Abbiamo contribuito in questi ultimi anni a rendere più nitida l’immagine drammatica dell’agguato di Via Fani. Non ci siamo accontentati dei racconti dei brigatisti, né della verità consolidata a seguito di indagini e processi. L’ultima Commissione bicamerale dedicata al “Caso Moro”, di cui ho avuto l’onore di presiedere i lavori fino al voto unanime delle Camere sulle tre relazioni  presentate dalla commissione, ha introdotto nuovi elementi di conoscenza, portando più avanti l’accertamento della verità.

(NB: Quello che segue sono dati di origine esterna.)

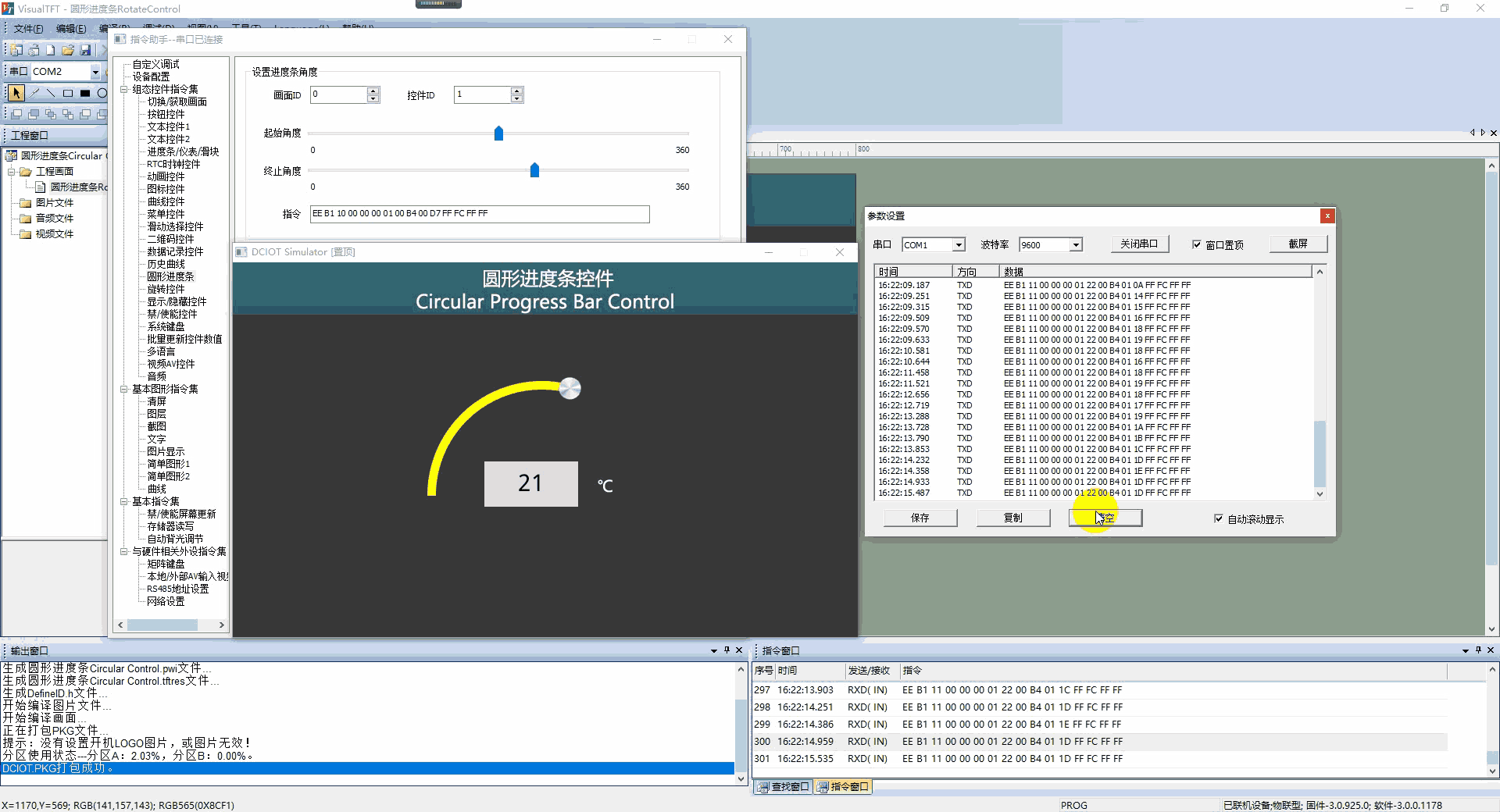Image resolution: width=1500 pixels, height=812 pixels.
Task: Create a new blank file icon
Action: pyautogui.click(x=51, y=50)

Dobbiamo fare in modo che la memoria non sia offuscata dalla nebbia dell’assuefazione al dramma consumato 45 anni fa. Lo dobbiamo ai martiri di Via Fani – i tre agenti di polizia Francesco Zizzi, Giulio Rivera, Raffaele Iozzino, e i due carabinieri Oreste Leonardi e Domenico Ricci – che con il loro sacrificio hanno reso onore alle istituzioni e alla democrazia del nostro Paese. Questo ricordo vale, per giunta, come solenne conferma della volontà del popolo italiano di non cedere alla cinica equidistanza di chi all’epoca faceva sfoggio dello slogan “né con lo Stato, né con le Br”.

Ci sono momenti in cui si deve stare da una parte, senza tentennamenti e ambiguità. La politica si nutre di mediazione e intransigenza, perché non sempre è possibile accedere alla logica  del compromesso e viceversa non sempre è possibile irrigidirsi su questioni divisive. Oggi, nel fare memoria della strage brigatista, siamo indotti a sottolineare il motivo che rende obbligatorio, in alcune circostanze, tenere alta la bandiera degli ideali a tutti i costi. Nonostante il buio generato dall’attacco terroristico – ancora non  sappiamo con quali connivenze e coperture – la Repubblica ha resistito, la democrazia ha saputo reagire, la politica ha dato prova di grande responsabilità.

Occorre far tesoro di questa pagina di storia, ancora viva nella memoria di tanti italiani.